Les trois épisodes d’une cinquantaine de minutes qui composent la nouvelle minisérie "Fiertés", diffusée ce jeudi sur Arte, capturent chacun l’atmosphère d’une époque particulière. De la dépénalisation de l’homosexualité sous Mitterrand à la loi Taubira en 2013, la série retrace trente ans de lutte pour la reconnaissance des droits LGBT en France, en suivant Victor (Benjamin Voisin, puis Samuel Theis, dans une retenue délicatement maîtrisée), 17 ans lorsque nous le rencontrons, qui découvre son homosexualité en même temps que le poids que peuvent prendre l’incompréhension, l’indifférence et la haine d’une société.

Teaser | Fiertés

Réalisée par Philippe Faucon (à qui l’on doit "Fatima", César du meilleur film en 2016), "Fiertés" est une série viscéralement militante par le message limpide et nécessaire qu’elle porte en bannière au fil des épisodes.

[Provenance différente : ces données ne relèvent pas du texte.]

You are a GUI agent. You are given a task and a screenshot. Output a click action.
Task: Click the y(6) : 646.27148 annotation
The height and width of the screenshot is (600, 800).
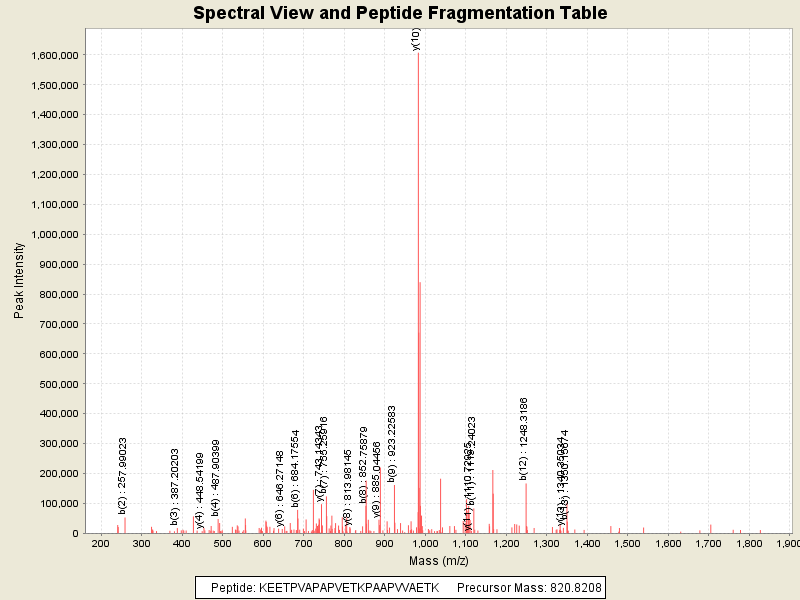click(x=280, y=488)
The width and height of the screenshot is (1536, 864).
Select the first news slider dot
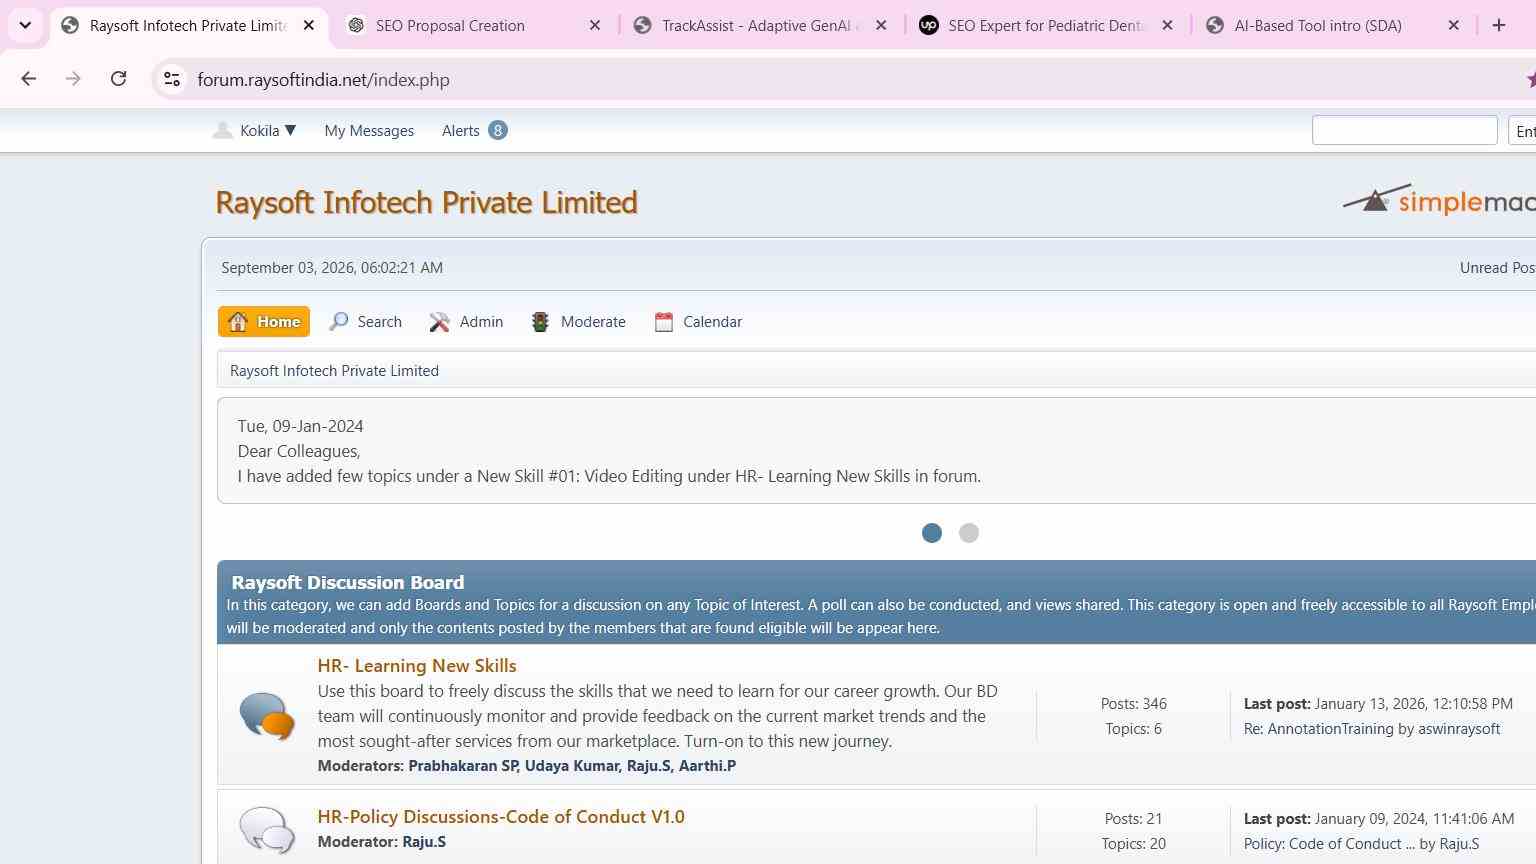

Mais elle est aussi, et peut-être avant tout, l’histoire d’une rencontre entre deux hommes et leur rayonnante envie de construire une vie à deux dans un contexte sociétal et familial qui peine à concevoir leur couple autrement que comme une provocation.

Ainsi, à travers Victor se déplie à la fois une histoire de famille, une histoire d’amour et une histoire de reconnaissance. Entrelacées, elles sont mises en scène avec une simplicité opportune qui laisse justement sa place à l’acharnement du combat, mais aussi et surtout, à l’universalité des papillons dans le ventre.